A new study on China’s real estate market reported by state media paints a bleak picture: 76 of the biggest real estate developers need to repay 2.5 trillion yuan (about $373.6 billion) over the next 12 months, including 177 billion yuan (about $2.64 billion) in interest.
Such enormous debt has prompted real estate firms to refinance.
A second study, conducted by private financial data service supplier Chinese Beike Institute, revealed that Chinese property developers issued 307 bonds in the third quarter of 2020 and collected about 324.7 billion yuan ($47.67 billion) from Chinese and overseas financial markets.

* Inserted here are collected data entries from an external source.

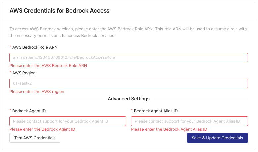This screenshot has width=258, height=152.
Task: Select the Bedrock Agent ID input
Action: pyautogui.click(x=68, y=121)
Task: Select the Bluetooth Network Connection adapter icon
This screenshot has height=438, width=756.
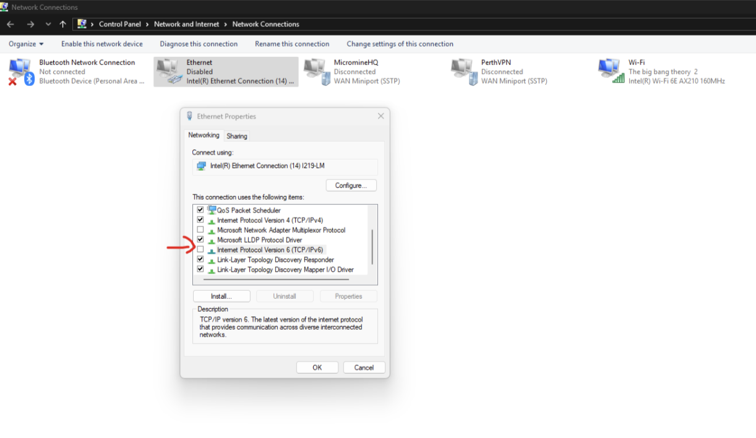Action: [x=20, y=70]
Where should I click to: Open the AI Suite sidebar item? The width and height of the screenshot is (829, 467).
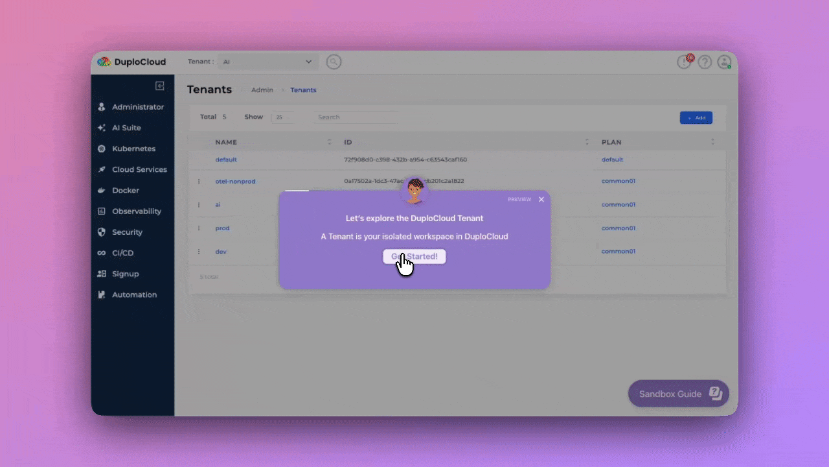tap(126, 128)
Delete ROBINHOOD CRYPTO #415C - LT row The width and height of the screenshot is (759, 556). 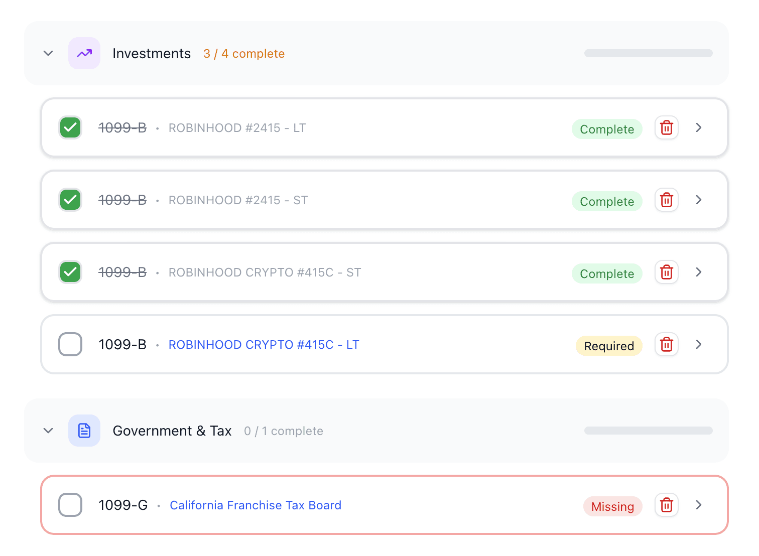click(666, 345)
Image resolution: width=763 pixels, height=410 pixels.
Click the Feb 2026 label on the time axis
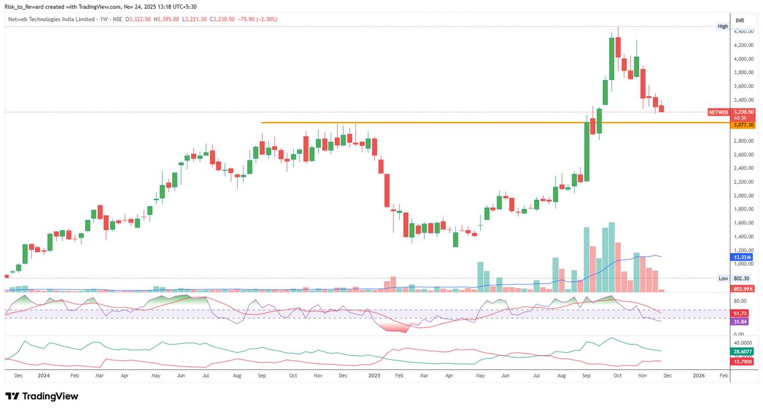tap(723, 376)
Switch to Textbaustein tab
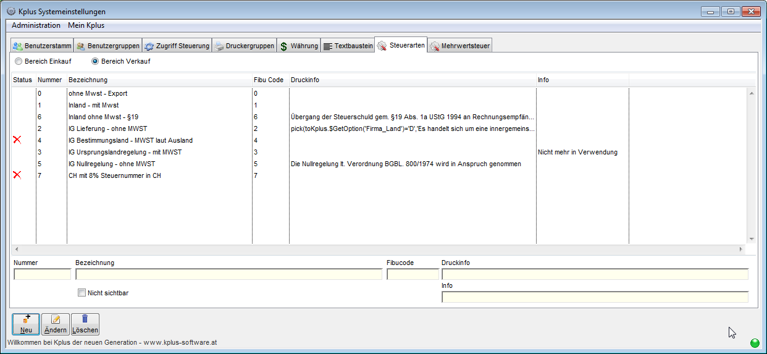The width and height of the screenshot is (767, 354). click(348, 46)
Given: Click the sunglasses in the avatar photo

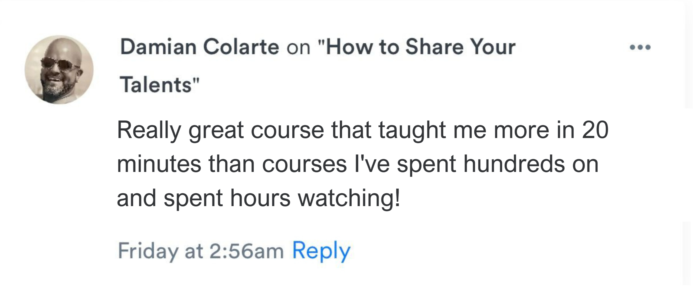Looking at the screenshot, I should [x=59, y=64].
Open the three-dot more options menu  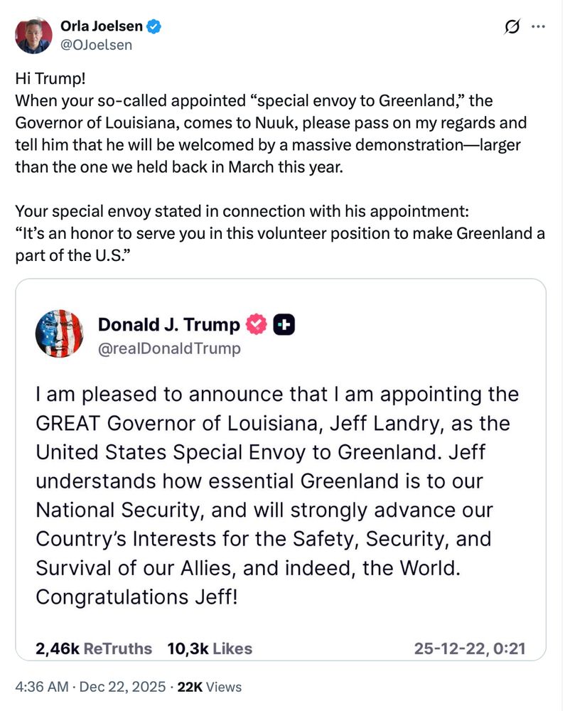tap(538, 27)
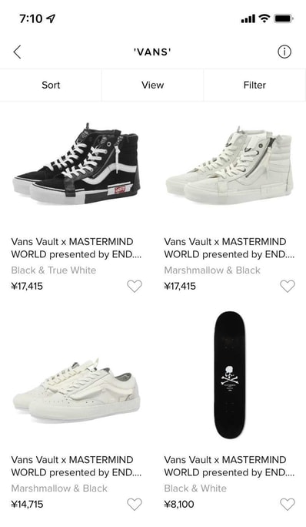Viewport: 306px width, 527px height.
Task: Open the white high-top zipper shoe image
Action: pyautogui.click(x=229, y=165)
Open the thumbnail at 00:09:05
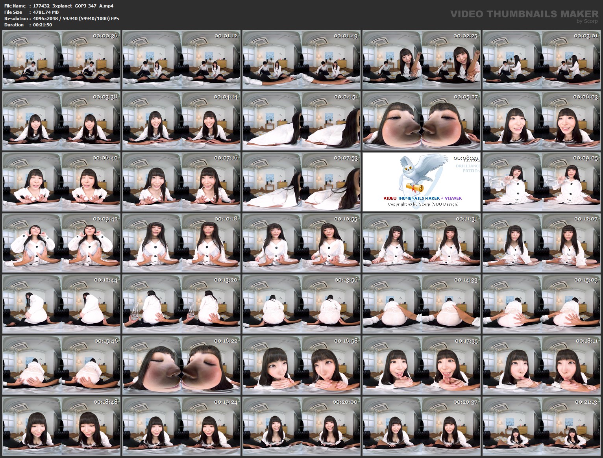The height and width of the screenshot is (458, 603). (543, 182)
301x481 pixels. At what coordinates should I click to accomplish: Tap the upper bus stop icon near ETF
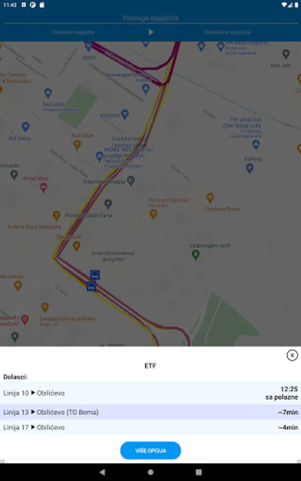(95, 275)
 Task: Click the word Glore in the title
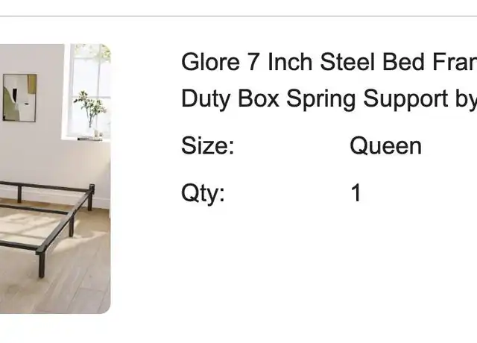210,62
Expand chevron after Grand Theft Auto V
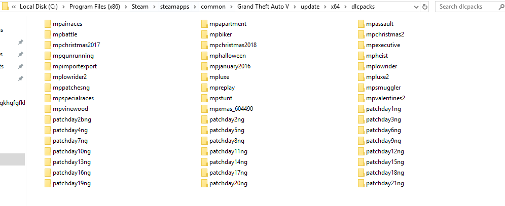This screenshot has height=206, width=505. [x=295, y=7]
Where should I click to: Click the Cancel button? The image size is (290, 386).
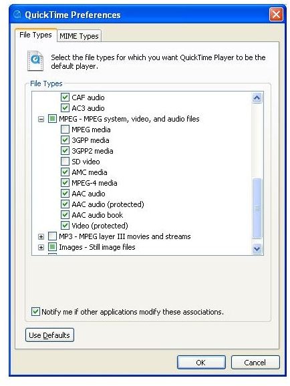pyautogui.click(x=255, y=363)
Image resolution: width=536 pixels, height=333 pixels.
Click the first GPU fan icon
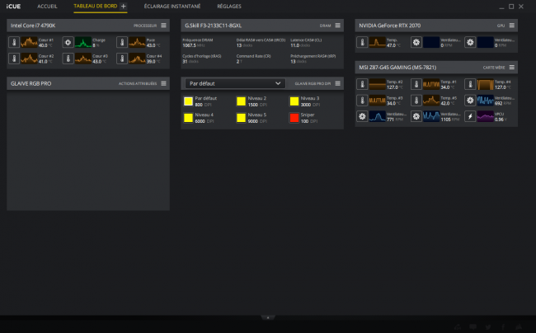pos(416,42)
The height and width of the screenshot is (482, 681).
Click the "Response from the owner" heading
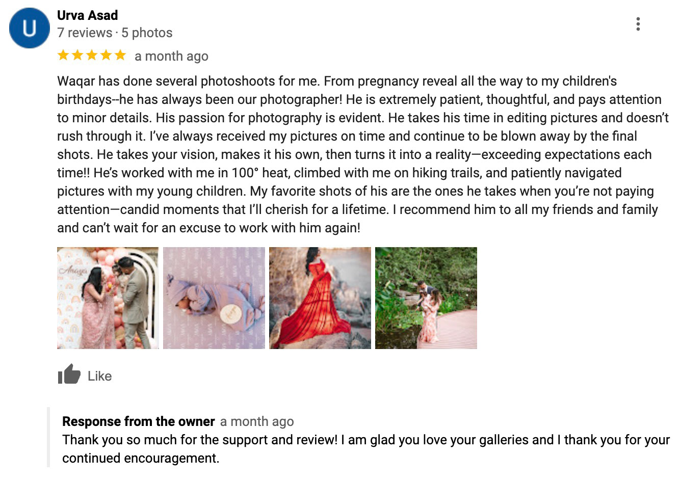(138, 421)
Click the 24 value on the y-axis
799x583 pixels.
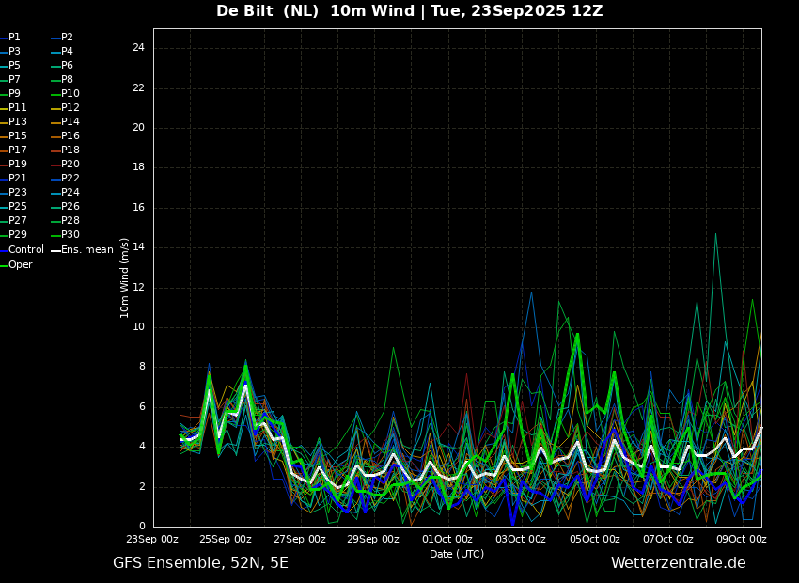[x=137, y=48]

“The scale of financing in Q3 is 14 percent higher than Q3 in 2019, and is the highest one in history,” the study concludes.
Property developers also gave big discounts to new buyers, and sought to restructure to pare their debts.
In August, Evergrande, China’s largest real estate firm by sales volume, asked the Guangdong provincial government to help restructure its assets to avert a cash crunch.
Trillions in Debt
Chinese state-run 21st Century Business Herald published on Sept. 27 the results of a study conducted by state-run Nandu Big Data Research Institute.
The Nandu study found that Evergrande needed to pay 395.7 billion yuan ($58.1 billion) in debt with interest in the next 12 months. China’s second-largest property developer by sales volume, Country Garden, has to pay 105.8 billion yuan ($15.53 billion), third-largest Vanke has to pay 96.8 billion yuan ($14.21 billion), and fourth-largest Sunac has to pay 140.6 billion yuan ($20.64 billion).
The four companies with the largest debts—Evergrande, Sunac, Greenland, and Country Garden, respectively—would have to repay more than 100 billion yuan ($14.68 billion) in debt (with interest) within a year.
In total, 76 of the top firms owe more than 2.5 trillion yuan in “interest-bearing liabilities,” or about 35 percent of total such liabilities owed by the companies.
Evergrande Group was founded by Xu Jiayin, a businessman from central Henan Province. He established the company in Guangdong Province in 1996.
In 2019, Evergrande slashed the price of condos to promote sales but angered buyers who had paid full price for the properties. Evergrande reportedly hired thugs to beat up people who asked for refunds.
This year, Evergrande’s situation is worse due to China’s declining economy, exacerbated by the CCP virus pandemic and widespread flooding.
A letter that Evergrande apparently wrote to the Guangdong provincial government on Aug. 24 was leaked by Chinese media recently. While Evergrande denied it on Sept. 24, Reuters cited three insiders who confirmed its authenticity.
Evergrande reportedly said in the letter: “By June 30, 2020, the interest-bearing liabilities Evergrande owed was 835.5 billion yuan ($122.65 billion).”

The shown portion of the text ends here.